▸ **WORK ITEM**
Every line containing the string "entry" should be returned from the records.

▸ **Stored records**
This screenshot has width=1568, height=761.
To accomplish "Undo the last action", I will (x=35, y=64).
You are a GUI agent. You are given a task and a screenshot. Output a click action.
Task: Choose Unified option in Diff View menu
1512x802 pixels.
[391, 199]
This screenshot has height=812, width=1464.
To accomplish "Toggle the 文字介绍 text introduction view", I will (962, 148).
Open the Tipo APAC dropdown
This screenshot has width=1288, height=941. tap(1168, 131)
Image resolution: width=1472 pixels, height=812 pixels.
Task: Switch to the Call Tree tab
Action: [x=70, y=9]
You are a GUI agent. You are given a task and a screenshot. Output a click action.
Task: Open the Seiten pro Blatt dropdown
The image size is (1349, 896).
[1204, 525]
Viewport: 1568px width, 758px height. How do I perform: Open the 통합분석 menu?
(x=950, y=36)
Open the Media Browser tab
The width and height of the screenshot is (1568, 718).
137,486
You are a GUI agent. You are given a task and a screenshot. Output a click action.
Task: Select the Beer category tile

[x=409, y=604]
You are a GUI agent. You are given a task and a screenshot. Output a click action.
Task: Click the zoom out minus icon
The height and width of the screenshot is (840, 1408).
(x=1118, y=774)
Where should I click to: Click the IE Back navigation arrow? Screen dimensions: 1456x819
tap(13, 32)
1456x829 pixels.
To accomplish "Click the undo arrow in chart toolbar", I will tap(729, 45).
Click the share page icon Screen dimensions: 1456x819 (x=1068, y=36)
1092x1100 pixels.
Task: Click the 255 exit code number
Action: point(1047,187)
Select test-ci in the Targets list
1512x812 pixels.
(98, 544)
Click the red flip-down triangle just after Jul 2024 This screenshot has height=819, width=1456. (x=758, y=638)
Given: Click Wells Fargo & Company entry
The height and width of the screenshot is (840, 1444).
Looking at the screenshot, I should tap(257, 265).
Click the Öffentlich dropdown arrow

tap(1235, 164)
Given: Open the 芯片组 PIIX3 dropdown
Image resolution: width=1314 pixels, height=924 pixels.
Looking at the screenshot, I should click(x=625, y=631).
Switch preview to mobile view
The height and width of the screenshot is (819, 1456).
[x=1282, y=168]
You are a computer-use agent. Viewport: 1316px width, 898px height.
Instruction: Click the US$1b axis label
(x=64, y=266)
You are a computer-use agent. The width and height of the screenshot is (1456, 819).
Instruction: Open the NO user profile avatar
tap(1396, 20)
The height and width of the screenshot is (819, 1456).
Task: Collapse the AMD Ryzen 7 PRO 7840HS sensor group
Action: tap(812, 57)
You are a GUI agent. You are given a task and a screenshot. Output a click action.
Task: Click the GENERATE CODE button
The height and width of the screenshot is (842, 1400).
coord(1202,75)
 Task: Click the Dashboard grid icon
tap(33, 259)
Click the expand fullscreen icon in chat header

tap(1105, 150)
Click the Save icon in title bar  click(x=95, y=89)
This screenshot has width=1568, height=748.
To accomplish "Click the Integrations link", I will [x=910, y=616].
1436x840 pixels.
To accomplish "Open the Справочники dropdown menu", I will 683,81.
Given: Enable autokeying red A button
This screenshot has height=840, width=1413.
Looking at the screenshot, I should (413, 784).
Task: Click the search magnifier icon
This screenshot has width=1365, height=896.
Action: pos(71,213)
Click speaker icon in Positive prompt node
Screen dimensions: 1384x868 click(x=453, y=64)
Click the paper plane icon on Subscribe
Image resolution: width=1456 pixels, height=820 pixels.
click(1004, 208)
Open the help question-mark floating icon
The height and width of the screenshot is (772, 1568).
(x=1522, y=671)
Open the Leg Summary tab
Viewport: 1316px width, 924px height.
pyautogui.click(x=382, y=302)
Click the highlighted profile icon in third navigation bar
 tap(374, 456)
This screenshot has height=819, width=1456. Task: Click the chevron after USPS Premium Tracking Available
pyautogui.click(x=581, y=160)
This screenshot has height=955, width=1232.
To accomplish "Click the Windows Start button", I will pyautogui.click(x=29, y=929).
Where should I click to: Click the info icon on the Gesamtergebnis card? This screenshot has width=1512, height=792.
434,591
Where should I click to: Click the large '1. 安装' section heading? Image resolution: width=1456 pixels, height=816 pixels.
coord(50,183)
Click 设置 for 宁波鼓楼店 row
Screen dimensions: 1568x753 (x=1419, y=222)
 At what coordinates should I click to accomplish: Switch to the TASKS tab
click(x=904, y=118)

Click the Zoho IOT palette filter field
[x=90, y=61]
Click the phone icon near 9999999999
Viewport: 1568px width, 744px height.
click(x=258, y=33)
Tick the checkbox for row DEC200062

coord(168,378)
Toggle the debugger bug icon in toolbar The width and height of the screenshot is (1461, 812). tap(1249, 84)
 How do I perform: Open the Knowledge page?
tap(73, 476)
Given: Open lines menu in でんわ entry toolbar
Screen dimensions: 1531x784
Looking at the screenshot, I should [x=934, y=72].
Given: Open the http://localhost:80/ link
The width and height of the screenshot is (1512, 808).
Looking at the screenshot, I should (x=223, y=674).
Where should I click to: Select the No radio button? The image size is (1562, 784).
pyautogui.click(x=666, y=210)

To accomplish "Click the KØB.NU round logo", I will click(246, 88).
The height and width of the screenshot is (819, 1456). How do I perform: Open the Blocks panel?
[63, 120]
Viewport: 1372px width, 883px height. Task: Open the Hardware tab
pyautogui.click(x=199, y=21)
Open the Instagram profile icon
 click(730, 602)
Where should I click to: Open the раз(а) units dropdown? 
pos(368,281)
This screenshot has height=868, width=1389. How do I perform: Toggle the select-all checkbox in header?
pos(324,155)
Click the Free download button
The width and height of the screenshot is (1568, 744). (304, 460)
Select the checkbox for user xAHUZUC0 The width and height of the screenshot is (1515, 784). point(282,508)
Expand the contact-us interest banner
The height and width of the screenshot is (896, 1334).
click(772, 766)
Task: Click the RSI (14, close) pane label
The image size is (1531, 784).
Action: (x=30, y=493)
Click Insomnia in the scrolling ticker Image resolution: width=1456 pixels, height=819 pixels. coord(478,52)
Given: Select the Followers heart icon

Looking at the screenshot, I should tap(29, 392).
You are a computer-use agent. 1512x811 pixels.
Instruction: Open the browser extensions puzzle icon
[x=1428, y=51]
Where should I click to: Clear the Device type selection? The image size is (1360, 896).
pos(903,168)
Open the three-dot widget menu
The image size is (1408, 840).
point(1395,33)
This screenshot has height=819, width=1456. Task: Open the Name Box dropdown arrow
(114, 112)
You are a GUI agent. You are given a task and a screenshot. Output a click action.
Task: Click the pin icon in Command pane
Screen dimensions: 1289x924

▸ **RESULT OF THIS TASK**
Given: Click Wells Fargo & Company entry
Given: Open lines menu in でんわ entry toolbar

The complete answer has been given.